The current license structure is a shambles. There is a substantial debtors book, a high degree of non-compliance and a massive operation trying to collect money to fulfil a black financial hole. Arguments of, “I don’t watch any SABC TV or listen to the radio” are irrelevant when a public broadcaster is well run and a proud reflection of the fabric of society; past, present and future.
Distribution and consumption have changed. I agree with Aguma when he suggests that people consuming on digital devices must also be included in the license fee. The issue is, however, not who is consuming and on what device. We need to make licensing more universal; where a greater number of people contribute to the collective funding of the SABC. The SABC is, after all, for the people. Why shouldn’t all the people have a duty to contribute to their costs (even if not in equal proportions).
Too much time and money goes into trying to find people who don’t have licenses or who have moved, disappeared or died. There is a massive system that burdens retailers who sell televisions to ensure a consumer has the necessary license in place. Anyone who doesn’t own a TV license will tell you that they borrowed a license from a friend to purchase their new 50-inch smart TV. In the same way, how many old square-tubed boxes are in homes that are also not compliant, as the TV was never formally purchased. Can you imagine if this burden is placed on cellphone and computer retailers?

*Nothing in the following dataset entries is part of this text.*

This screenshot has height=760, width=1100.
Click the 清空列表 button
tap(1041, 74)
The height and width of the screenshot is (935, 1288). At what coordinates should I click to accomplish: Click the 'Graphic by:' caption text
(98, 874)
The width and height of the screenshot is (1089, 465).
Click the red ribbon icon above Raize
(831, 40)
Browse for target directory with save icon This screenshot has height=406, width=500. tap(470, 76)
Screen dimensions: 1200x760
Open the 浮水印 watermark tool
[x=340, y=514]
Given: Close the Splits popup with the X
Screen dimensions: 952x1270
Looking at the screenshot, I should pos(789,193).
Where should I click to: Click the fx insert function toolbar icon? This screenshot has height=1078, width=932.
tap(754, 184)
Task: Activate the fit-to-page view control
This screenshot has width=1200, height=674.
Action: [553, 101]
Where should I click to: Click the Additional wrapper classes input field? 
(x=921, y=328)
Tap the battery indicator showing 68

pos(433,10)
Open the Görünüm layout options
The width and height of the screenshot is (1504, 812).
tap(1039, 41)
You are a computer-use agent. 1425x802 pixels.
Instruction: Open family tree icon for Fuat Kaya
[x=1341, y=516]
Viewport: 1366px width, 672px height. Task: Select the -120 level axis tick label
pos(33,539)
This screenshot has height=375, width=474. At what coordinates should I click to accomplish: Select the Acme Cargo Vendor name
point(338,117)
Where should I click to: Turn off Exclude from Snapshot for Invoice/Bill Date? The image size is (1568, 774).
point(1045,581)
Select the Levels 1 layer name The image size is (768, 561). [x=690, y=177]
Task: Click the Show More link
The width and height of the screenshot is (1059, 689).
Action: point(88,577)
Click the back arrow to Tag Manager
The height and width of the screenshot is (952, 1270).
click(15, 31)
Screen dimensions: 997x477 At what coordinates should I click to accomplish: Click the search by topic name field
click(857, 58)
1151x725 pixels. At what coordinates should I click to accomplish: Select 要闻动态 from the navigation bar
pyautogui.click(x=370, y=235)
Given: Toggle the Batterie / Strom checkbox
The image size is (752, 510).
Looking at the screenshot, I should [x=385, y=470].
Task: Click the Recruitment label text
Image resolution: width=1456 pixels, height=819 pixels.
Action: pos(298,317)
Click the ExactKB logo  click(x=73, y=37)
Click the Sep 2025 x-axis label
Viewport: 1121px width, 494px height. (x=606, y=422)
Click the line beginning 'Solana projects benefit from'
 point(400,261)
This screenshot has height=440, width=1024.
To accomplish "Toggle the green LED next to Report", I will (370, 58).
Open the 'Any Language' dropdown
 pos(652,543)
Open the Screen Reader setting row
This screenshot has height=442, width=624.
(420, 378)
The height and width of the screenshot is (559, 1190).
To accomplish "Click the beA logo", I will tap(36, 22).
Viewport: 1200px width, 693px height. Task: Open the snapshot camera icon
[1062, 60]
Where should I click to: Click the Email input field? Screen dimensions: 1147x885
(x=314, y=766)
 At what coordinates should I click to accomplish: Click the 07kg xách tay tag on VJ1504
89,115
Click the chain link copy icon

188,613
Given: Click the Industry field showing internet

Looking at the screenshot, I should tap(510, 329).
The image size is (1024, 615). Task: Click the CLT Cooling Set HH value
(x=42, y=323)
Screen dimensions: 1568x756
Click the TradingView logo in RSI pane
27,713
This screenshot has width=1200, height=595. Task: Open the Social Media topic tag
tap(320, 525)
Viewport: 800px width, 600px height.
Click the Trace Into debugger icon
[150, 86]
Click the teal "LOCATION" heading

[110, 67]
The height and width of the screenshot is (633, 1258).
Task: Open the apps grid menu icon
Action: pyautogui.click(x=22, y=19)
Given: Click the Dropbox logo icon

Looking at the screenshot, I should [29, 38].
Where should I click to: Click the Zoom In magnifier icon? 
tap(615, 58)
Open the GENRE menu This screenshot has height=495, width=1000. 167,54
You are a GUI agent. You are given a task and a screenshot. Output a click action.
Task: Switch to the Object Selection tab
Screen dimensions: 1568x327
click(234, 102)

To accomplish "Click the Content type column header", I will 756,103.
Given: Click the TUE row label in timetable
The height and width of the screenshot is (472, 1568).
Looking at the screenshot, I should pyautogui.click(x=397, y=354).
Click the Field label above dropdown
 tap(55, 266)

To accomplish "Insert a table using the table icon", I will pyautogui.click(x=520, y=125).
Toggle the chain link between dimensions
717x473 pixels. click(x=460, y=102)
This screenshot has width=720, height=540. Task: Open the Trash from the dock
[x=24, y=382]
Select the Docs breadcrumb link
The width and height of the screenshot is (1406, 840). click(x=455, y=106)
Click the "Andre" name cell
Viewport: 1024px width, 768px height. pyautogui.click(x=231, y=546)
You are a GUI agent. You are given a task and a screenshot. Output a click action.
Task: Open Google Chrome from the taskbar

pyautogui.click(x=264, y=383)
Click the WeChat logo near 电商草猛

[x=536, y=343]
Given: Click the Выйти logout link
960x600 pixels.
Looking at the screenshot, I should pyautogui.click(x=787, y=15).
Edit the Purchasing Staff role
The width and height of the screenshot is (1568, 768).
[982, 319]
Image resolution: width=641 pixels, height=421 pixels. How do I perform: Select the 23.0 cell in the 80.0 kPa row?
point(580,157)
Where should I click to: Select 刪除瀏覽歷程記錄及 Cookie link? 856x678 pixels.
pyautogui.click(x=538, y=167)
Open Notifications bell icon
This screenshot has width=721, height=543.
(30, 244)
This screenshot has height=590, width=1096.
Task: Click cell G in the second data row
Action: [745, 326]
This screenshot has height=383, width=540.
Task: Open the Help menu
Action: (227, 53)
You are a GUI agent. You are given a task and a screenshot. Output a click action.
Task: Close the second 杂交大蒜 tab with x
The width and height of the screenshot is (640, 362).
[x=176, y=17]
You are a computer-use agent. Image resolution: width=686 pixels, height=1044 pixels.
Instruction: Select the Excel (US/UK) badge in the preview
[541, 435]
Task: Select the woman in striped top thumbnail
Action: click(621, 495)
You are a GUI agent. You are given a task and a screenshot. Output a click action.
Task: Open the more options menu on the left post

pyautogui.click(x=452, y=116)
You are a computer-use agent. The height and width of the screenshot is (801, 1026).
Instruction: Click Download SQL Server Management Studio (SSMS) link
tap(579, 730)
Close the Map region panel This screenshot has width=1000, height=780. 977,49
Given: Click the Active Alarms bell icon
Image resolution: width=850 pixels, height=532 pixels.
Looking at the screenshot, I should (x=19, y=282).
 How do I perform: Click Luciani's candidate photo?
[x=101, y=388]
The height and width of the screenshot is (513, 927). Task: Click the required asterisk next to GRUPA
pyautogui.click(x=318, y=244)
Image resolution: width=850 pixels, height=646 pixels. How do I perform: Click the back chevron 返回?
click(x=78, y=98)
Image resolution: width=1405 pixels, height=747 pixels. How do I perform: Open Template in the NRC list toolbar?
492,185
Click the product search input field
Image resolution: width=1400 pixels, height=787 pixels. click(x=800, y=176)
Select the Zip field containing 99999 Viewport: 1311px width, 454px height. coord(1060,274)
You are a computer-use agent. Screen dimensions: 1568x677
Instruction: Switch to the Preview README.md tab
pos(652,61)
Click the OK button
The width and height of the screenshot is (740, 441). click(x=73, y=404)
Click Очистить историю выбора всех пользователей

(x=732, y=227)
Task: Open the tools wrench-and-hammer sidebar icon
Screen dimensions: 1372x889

What about a ‘media license’?
So where must the money come from? I believe the future of the TV license in South Africa is a media license.
South Africa enjoys huge mobile phone penetration with in excess of 80 million mobile numbers in the market (not all active). A simplistic explanation is a license fee that is collected via the mobile network operators on an annual basis and then paid over to the department of communications.
The flow of money will be simplified, as all operators have a way of getting money from the end user (pre-or post-paid). My thinking is twofold: Either charge a yearly media license fee to each active sim card (paid to the network in cash with the sim card being disconnected if the fee is not received). Alternatively, consider a media license levy similar to the fuel levy. For each mobile number that is active on the network a daily fee is charged. The outstanding fee is immediately deducted when airtime is loaded.
If the daily media levy is 10c, that would be 70c per week or R3 per month, R36 per year. With 80 million mobile numbers that is R2 880 000 000 per year.
Not always 100% fair
This is a simplistic view.
There will be issues from the network operators. It will require an education of the consumer. Infrastructure will need to change to accommodate the daily calculations and there will be a host of other problems I haven’t contemplated. It won’t be an easy implementation or transition and there won’t always be a 100% fair system. It does, however, strike me that for R36 per year the grudge factor would be far diminished and that more people would contribute towards the bigger licensing picture. The issue of where, how and what content was consumed would be irrelevant. If you are connected to the world via a mobile network you contribute.
The SABC has much to answer for at the moment. Another government bail-out is looming and the interim SABC Board probably has more work than could have been contemplated. There needs to be a structural management change at the public broadcaster that impacts its offering and operational management so that confidence in this national asset is renewed.
Let the SABC’s burden be in broadcasting. Let the second screen fund the first!